The strength of Soviet forces had also been underestimated by 75% and it had not been realised that the Motorised Rifle Regiments themselves were first-line troops from the Leningrad District. The most significant intelligence failure was that the deployment of anti-shipping cruise missile units had not been detected whatsoever. The Soviet air presence was the weakest element of their forces however and even when combined with the fledgling Cuban Air Force, would be no match for the air power gathered by the U.S.

Even presuming the Soviets did not actually use their cruise missiles against the invasion fleet, the weight of forces the U.S. could bring to bear was limited initially. The Army of 1962 did not have the transport ships of 1944. The Patton Tanks did not fit into their transports unless the commander's cupola was removed and so would need to be landed and have them re-fitted before they were ready for action. With the exception of the vehicles belonging to the US Marines, there would be no American tanks on Cuba until ten days after the invasion began.

While U.S. air power would compensate for this to an extent, both the Soviets and Cubans were masters of camouflage and had orders to disperse and operate as 'partisans' if the invasion could not be repulsed. With no outside help the Cubans had successfully prosecuted a guerrilla war during their revolution and here was no reason to suppose they could not fight one again against the Americans. As a whole the situation might have led to Vietnam being subsequently described as 'another Cuba'.

Wargaming The 'Missile War'

U.S. Marines being despatched as reinforcements for Guantanamo Bay, board their troop carrier 1962. 

The scenario offers both a conventional warfare scenario in its early part, using the full U.S. and Soviet Bloc inventory of the time and a guerilla warfare component in its later stages. The nature of the terrain over much of Cuba largely restricts engagements to company level and below. Much of the equipment used is represented at most popular scales, but suitable figures are a problem in 28mm unless you are willing to perform some major conversions of existing figures, or are willing to overlook some details.

In terms of rules Chain of Command (Too Fat Lardies) are my preference, but vehicle details and rule updates for a small amount of Post-WWII technology will be required. Force lists will naturally be required and I will be producing those in due course.


  1. An excellent post.

    Not sure if your aware of this book J..."Fires of October" by Blaine Pardo.

    Looks very good.

    ...and who makes 28mm figures?

....

■ **Assigned task 1**:
Decide whether each statement agrees with the excerpt on a 1962 invasion of Cuba, and answer yes or no, quoting the words of the excerpt that settle it. (a) The Soviet air presence was the strongest element of the Soviet forces. (b) Apart from the vehicles of the US Marines, no American tanks would be on Cuba until ten days after the invasion began. (c) The writer's preferred rules are Chain of Command.
■ **Assigned task 2**:
Transcribe a passage of the excerpt on a 1962 invasion of Cuba word for word: begin at the words "The scenario offers", and stop after "by Blaine Pardo.".
■ **Assigned task 3**:
Write the next part of the excerpt on a 1962 invasion of Cuba, picking up after its final sentence.
The stored records have no connection to the excerpt on a 1962 invasion of Cuba.

Stored records
....

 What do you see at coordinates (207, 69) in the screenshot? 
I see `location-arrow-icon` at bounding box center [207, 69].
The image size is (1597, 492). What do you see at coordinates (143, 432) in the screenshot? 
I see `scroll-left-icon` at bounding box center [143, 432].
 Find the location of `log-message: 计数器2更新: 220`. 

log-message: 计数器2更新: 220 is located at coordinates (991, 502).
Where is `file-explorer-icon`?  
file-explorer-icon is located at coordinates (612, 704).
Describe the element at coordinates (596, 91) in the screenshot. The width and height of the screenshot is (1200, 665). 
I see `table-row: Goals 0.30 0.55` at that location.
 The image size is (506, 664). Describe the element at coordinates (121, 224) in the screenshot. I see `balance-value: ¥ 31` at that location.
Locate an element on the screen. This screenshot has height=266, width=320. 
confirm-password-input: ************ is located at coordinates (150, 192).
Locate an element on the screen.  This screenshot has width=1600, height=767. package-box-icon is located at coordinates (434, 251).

....

■ **Output 1**:
(a) No: "The Soviet air presence was the weakest element of their forces"
(b) Yes: "With the exception of the vehicles belonging to the US Marines, there would be no American tanks on Cuba until ten days after the invasion began."
(c) Yes: "In terms of rules Chain of Command (Too Fat Lardies) are my preference"

■ **Output 2**:
The scenario offers both a conventional warfare scenario in its early part, using the full U.S. and Soviet Bloc inventory of the time and a guerilla warfare component in its later stages. The nature of the terrain over much of Cuba largely restricts engagements to company level and below. Much of the equipment used is represented at most popular scales, but suitable figures are a problem in 28mm unless you are willing to perform some major conversions of existing figures, or are willing to overlook some details.

In terms of rules Chain of Command (Too Fat Lardies) are my preference, but vehicle details and rule updates for a small amount of Post-WWII technology will be required. Force lists will naturally be required and I will be producing those in due course.


  1. An excellent post.

    Not sure if your aware of this book J..."Fires of October" by Blaine Pardo.

■ **Output 3**:
    ...and what are the likely forces engaged, equipments...and perhaps versatility to use minis for this period in other theatres??

    ...a post to flesh those details out would be useful 😉


  2. Thanks and yes I have the Fires of October and can certainly recommend it as a far more realistic assessment of the U.S.'s capabilities to invade Cuba than the normal 'appears by magic' accounts out there.

    In the queue for future development are the respective unit organisations and equipment, which are actually readily available in various field manuals in any case.

    A post about what is available in 28mm would be a short one. Most of the vehicles are available, but in terms of figures there is nothing much.

    Brigade Games have some 'Federal Defence Force' troops in their Atomic Cafe range, which work for U.S. Army with Garands and a BAR, but there is little variety. Nothing out there with M14 and M60s and the Vietnam-era figures have the somewhat baggy jungle fatigues and a more 'relaxed' attitude to dress than would exist in 1962.

    The old Mongrel Range had 'Congo' mercenaries which would work for some Cuban regulars, but the Militia and Soviets have no easy proxies.

    In all it's a long-term project I want to chip away at over time, but until somebody out there brings out figures vaguely suitable, it's destined to never see actuality as a real project.

  3. I guess thats kind of a shame but it also shines a light on a 'hole' for prospective 28mm sculptors.

    What do you reckon would be the minimum figures to get a good platoon based system to work.

    Riflemen x 8 types
    LMG team
    Mortar team

    ..about 12 figures for each force type? Are there any substitutes for Soviets of this time? Are the US forces more Korean era than 'nam era in look for the invasion you think?

    ...the above each for the USA, Cuban and Russian forces?

    ..a usable wish list would be worth pencilling out.

    1. Well the Soviets had the WWII uniform with 'AK47' era pouches, as opposed to the '70s style uniform, but if you're not too picky they would pass muster.

      The U.S. 'look' was combat boots and OG fatigues that were somewhat closer fitting than the Vietnam fatigues... but passable. The first U.S. ground troops deployed to SVN in '65 would be identical to them.

      In '62 there was more of a variation in weapons though, as they were transitioning between types. They were a mix of troops with the usual range of WWII weapons (M3s had replaced Thompsons though), or the new style M14, M14A1, M79 GL and M60 GPMG, or a mix of the two; M14 rifles but M1919 Brownings as the Platoon MG for example.

      The few Cuban regulars had FNs and FN MAGs, WWII U.S. webbing with BAR pouches for the FNs and U.S. M1 or British 'airborne' helmets.

      Their militia were a real CF though, with WWII U.S. types, Czech rifles and SMGs, FNs and a variety of berets, hats and whatever.

      I'm currently beavering away on SCW atm, but I will be returning to this in due course...

  4. Good info J.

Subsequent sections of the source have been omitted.